Copyright can be infringed by an act as simple as clicking a picture of a copyrightable work, or printing posters of a famous band and hanging them in private property. Despite the existence of a proper legal framework to protect the rights of a copyright holder, this form of copyright infringement does not invite statutory repercussions. This is so because of the defense granted under the doctrine of de minimis non curat lex which means law does not concern itself with trifles, i.e., petty or unimportant disputes.

This doctrine is not explicitly defined in the statutes. However, courts of India and US have time and again dealt with cases involving the use of the doctrine of di minimis and have assessed its applicability on case-to-case basis. Recently, the Ninth Circuit of US Court of Appeals dealt with one such case in Richard N. Bell v. Wilmott Storage Services, LLC (9th Cir. July 26, 2021). Herein, it reversed a district court’s grant of summary judgement in favor of the defendant in a copyright case based on a de minimis use defense. The case added to the extensive American jurisprudence regarding the use of this doctrine in terms of copyright infringement.


Appeal arose out of the summary judgment granted in favour of Wilmott by the District Court. The facts are that Richard Bell took a photo of the Indianapolis skyline and published it on various websites. After 11 years, he registered the photo with the US Copyright Office. Upon conducting an online reverse image search of his photo, he found it available on a site called, which was later purchased by Willmott in 2012.

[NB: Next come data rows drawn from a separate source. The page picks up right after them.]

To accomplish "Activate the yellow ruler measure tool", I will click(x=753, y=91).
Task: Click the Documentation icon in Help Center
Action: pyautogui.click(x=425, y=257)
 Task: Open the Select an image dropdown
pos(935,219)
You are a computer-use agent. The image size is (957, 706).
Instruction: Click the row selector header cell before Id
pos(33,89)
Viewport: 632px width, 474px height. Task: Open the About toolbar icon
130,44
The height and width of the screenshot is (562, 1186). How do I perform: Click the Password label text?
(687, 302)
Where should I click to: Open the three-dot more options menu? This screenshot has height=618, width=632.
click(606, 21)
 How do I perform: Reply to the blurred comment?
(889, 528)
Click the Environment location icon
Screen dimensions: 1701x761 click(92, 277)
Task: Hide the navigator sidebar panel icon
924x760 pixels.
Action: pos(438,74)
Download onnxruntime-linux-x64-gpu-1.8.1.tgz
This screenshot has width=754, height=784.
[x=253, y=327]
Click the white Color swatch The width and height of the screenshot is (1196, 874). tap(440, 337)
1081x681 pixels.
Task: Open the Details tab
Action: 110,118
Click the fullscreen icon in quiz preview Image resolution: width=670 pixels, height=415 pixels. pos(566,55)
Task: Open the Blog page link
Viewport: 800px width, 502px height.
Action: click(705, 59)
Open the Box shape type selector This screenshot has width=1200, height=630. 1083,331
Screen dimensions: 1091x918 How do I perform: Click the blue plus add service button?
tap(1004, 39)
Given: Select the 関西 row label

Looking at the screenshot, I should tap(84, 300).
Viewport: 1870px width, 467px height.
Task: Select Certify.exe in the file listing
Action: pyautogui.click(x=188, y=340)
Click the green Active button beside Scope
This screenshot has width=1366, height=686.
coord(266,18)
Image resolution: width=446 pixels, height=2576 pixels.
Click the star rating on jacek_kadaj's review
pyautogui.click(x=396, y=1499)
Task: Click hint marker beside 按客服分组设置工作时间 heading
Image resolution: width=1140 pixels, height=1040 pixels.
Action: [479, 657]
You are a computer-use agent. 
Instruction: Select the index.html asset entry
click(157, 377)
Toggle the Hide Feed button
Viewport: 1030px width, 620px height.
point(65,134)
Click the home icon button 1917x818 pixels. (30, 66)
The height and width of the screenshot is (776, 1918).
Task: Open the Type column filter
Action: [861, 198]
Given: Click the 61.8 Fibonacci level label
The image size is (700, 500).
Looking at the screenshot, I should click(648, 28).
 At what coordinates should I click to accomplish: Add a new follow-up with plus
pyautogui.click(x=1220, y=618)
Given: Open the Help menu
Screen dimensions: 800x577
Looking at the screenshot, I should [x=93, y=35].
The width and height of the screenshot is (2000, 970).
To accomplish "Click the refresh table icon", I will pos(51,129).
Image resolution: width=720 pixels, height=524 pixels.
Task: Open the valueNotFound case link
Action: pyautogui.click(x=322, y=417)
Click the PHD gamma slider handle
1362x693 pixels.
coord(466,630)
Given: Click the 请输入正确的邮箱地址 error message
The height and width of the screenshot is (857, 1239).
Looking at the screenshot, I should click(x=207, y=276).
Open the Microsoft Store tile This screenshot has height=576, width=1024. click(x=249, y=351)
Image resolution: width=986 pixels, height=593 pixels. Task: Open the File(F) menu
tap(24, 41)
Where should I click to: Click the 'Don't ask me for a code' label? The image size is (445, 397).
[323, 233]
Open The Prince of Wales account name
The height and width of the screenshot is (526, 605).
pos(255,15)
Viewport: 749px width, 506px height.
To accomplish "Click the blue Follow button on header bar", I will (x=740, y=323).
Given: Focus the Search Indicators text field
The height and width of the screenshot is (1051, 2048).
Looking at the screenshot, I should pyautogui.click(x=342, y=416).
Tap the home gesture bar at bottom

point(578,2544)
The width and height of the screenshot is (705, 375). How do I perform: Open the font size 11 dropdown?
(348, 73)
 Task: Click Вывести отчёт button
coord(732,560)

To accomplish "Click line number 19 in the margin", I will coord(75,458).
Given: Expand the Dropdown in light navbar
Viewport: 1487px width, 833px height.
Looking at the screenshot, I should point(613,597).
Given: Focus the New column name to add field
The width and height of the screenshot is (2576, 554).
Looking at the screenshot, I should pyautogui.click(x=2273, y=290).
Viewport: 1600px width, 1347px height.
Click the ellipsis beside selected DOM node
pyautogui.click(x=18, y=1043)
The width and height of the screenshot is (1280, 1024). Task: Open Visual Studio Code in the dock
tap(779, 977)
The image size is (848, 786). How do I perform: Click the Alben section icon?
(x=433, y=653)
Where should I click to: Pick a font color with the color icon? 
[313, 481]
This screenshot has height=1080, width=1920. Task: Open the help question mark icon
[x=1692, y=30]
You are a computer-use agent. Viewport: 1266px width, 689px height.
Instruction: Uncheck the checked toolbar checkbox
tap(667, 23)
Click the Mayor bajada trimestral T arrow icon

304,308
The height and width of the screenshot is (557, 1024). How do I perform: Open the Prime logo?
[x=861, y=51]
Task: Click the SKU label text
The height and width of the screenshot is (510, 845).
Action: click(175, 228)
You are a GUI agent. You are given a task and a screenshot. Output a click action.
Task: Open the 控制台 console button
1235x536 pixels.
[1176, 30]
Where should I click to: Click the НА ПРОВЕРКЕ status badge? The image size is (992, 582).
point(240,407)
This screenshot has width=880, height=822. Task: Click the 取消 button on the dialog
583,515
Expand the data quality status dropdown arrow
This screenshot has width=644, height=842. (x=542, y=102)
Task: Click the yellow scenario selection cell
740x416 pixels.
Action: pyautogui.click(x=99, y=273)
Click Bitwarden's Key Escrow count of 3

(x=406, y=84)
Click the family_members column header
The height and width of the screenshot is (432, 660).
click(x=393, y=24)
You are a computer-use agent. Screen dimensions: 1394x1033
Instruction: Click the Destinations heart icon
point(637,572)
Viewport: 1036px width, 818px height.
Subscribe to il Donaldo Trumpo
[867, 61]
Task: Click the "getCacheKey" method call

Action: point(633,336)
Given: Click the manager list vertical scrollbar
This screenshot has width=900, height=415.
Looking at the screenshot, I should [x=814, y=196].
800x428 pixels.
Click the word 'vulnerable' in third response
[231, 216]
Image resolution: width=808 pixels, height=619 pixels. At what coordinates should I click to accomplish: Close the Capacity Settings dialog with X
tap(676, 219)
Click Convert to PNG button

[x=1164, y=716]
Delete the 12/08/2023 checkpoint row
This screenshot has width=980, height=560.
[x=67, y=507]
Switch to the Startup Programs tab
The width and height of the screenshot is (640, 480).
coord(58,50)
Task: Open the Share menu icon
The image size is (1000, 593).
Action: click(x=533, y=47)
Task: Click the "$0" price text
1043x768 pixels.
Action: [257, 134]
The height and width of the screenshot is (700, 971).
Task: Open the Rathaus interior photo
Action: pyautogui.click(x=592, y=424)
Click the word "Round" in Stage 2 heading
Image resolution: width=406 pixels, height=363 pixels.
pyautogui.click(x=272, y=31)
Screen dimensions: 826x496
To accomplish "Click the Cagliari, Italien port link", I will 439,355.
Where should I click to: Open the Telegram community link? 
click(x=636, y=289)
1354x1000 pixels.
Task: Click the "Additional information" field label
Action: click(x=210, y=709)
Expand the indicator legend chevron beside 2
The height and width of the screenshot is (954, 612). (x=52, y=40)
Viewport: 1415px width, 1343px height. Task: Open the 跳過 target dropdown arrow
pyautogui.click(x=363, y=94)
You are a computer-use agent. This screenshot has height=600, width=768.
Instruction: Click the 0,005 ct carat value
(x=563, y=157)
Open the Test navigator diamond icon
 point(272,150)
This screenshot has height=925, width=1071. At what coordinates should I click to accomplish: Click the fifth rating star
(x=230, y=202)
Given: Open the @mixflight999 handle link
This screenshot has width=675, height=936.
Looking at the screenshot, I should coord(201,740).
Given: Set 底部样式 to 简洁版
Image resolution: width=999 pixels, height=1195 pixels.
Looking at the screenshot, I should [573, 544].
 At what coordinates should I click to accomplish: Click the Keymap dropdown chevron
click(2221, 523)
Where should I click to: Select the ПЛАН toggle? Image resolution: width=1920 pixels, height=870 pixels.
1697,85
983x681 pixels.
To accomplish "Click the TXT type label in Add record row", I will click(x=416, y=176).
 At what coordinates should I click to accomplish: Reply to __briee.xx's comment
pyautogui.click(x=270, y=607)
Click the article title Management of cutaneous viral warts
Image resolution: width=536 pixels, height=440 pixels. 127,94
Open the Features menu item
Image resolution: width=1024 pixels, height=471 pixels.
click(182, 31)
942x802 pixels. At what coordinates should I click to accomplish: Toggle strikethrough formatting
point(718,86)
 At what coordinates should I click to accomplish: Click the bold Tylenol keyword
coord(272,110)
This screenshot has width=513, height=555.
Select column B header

Later, in 2018, Richard Bell notified Wilmott of the act of displaying of the photo on their end without due permission. Subsequently, Wilmott removed the photo. But in 2019, they continued to display a copy of the photo but at a slightly different web address than the previous one. Wilmott explained that the webmaster instead of removing the photo, merely changed the file name. Wilmott then removed the photo. Richard Bell filed a suit for infringement in 2018, asserting that Wilmott infringed his right to ‘display the copyrighted work publicly’.


The Court of Appeal primarily dealt with the issues regarding application of the defense of de minimis copying in terms of the degree of copying, fair use of the photograph and the “technical violation” theory adopted by the district court.

In this article, we have tried to assess the ruling of the court with regards to the defenses along with comparative analysis with Indian jurisprudence in this regard.

Defense of de minimis use

In US, the doctrine of de minimis developed through various rulings and judgements where it has been recognized as allowing the literal copying of a small or trivial aspect of a copyrighted work.[i] Further, the Second Circuit has opined in On Davis v. The Gap, Inc., that de minimis doctrine is not much discussed in copyright opinions because rarely  suits are brought over trivial instances of copying and even if they are, the suits are ruled in favour of defendants as trivial copying is not an infringement.[ii] In such scenarios, cases of copyright trolling are also common and the courts have to cautiously assess the facts to ascertain the existence of infringement.[iii]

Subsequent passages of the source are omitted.